Work instruction — Exactly reproduce the lines from the one holding "[Legalis sur Twitter] (171, 136)" through the final line of the listing below, with both ends included and nothing else.

Data records —
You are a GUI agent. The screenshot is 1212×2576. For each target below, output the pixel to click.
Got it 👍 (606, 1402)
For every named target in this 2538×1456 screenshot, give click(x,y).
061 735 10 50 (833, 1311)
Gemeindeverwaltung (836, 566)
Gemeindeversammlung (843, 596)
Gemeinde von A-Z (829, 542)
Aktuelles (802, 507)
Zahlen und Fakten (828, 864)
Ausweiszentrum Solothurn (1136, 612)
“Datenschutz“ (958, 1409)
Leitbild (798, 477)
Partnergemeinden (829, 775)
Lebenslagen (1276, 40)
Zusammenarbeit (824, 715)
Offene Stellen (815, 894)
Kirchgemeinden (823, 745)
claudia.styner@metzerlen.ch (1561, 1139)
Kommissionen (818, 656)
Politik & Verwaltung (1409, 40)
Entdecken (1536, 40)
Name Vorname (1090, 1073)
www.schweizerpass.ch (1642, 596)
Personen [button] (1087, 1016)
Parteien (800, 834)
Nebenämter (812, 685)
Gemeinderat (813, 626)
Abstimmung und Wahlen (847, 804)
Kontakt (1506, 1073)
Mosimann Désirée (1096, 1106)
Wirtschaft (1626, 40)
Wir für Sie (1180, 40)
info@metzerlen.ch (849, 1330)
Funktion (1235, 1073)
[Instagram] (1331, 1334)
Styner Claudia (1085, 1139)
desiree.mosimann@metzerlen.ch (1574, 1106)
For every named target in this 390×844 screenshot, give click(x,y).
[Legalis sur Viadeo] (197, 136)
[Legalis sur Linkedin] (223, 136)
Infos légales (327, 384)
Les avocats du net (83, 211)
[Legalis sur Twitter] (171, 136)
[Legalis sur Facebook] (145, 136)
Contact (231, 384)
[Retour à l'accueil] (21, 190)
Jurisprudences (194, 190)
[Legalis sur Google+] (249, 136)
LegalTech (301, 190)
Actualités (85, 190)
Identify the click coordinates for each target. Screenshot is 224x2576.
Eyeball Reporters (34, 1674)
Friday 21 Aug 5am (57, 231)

Written reply —
[Legalis sur Twitter] (171, 136)
[Legalis sur Facebook] (145, 136)
Contact (231, 384)
[Retour à l'accueil] (21, 190)
Jurisprudences (194, 190)
[Legalis sur Google+] (249, 136)
LegalTech (301, 190)
Actualités (85, 190)
Identify the click coordinates for each target. Screenshot is 224x2576.
Eyeball Reporters (34, 1674)
Friday 21 Aug 5am (57, 231)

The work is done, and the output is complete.